**The data**
=-=-=

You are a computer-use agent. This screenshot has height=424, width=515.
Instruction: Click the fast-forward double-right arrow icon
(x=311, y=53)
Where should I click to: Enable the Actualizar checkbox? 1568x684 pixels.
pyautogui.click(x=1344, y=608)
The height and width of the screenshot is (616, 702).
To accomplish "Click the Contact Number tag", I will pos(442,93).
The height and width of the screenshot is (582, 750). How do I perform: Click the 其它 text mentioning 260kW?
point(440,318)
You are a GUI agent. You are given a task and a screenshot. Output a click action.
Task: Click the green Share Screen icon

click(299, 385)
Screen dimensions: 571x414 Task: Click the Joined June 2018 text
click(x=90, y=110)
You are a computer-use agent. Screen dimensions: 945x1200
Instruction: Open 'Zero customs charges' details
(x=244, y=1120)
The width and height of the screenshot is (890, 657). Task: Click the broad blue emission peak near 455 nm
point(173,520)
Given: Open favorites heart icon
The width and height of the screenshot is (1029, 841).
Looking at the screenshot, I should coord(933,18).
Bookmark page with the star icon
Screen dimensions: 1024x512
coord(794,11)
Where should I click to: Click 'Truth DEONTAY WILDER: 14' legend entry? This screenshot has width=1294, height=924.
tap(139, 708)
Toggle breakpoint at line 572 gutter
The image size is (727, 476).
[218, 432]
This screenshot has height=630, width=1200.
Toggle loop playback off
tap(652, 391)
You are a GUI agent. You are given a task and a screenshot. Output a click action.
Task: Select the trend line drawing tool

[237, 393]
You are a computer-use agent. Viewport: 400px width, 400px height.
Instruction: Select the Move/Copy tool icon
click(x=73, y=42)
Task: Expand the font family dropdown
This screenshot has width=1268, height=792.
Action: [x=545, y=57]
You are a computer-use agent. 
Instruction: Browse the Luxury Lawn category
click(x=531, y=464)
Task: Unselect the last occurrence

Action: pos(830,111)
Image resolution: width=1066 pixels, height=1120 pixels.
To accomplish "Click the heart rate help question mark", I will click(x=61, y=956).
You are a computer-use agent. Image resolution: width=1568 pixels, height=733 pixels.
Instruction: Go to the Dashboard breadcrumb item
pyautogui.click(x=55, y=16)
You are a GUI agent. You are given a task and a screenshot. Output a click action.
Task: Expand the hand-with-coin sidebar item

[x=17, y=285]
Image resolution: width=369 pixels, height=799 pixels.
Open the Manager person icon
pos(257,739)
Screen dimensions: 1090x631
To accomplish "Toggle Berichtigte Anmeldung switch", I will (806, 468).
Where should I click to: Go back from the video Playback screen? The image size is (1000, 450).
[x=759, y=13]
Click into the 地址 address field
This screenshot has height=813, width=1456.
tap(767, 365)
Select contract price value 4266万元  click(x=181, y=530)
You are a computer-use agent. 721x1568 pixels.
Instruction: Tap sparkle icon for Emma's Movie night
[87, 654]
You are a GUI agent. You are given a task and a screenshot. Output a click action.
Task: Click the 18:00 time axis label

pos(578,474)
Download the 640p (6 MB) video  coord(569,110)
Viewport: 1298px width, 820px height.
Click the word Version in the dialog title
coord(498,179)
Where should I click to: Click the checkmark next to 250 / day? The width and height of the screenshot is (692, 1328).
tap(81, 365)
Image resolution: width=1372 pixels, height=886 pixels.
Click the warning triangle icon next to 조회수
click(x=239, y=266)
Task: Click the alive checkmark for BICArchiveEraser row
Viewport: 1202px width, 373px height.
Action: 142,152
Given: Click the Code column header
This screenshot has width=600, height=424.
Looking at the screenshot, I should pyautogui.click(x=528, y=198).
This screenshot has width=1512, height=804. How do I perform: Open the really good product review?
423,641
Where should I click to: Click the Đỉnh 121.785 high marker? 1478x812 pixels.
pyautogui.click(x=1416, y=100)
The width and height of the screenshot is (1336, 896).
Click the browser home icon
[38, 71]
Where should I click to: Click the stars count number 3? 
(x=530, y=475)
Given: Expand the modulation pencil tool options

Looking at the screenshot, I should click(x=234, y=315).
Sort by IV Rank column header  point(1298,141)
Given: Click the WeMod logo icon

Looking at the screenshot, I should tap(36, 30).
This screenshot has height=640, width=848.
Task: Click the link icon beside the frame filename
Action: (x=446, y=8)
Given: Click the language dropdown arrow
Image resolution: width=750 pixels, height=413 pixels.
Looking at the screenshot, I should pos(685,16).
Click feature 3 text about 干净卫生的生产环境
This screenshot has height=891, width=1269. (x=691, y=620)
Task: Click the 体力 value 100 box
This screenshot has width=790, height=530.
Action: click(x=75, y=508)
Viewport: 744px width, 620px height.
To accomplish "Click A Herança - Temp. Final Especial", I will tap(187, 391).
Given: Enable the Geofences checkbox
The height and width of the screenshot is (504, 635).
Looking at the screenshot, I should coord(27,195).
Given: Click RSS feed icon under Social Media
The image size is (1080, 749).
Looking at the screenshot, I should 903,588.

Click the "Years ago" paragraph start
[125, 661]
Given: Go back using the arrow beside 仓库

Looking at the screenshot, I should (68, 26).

=-=-=

**Problem description**
Emit an exact copy of the lines spanning the start of the records to the line containing "You are a computer-use agent. Screen", inclusive, and no other output.

**Result for this task**
You are a computer-use agent. This screenshot has height=424, width=515.
Instruction: Click the fast-forward double-right arrow icon
(x=311, y=53)
Where should I click to: Enable the Actualizar checkbox? 1568x684 pixels.
pyautogui.click(x=1344, y=608)
The height and width of the screenshot is (616, 702).
To accomplish "Click the Contact Number tag", I will pos(442,93).
The height and width of the screenshot is (582, 750). How do I perform: Click the 其它 text mentioning 260kW?
point(440,318)
You are a GUI agent. You are given a task and a screenshot. Output a click action.
Task: Click the green Share Screen icon

click(299, 385)
Screen dimensions: 571x414 Task: Click the Joined June 2018 text
click(x=90, y=110)
You are a computer-use agent. Screen dimensions: 945x1200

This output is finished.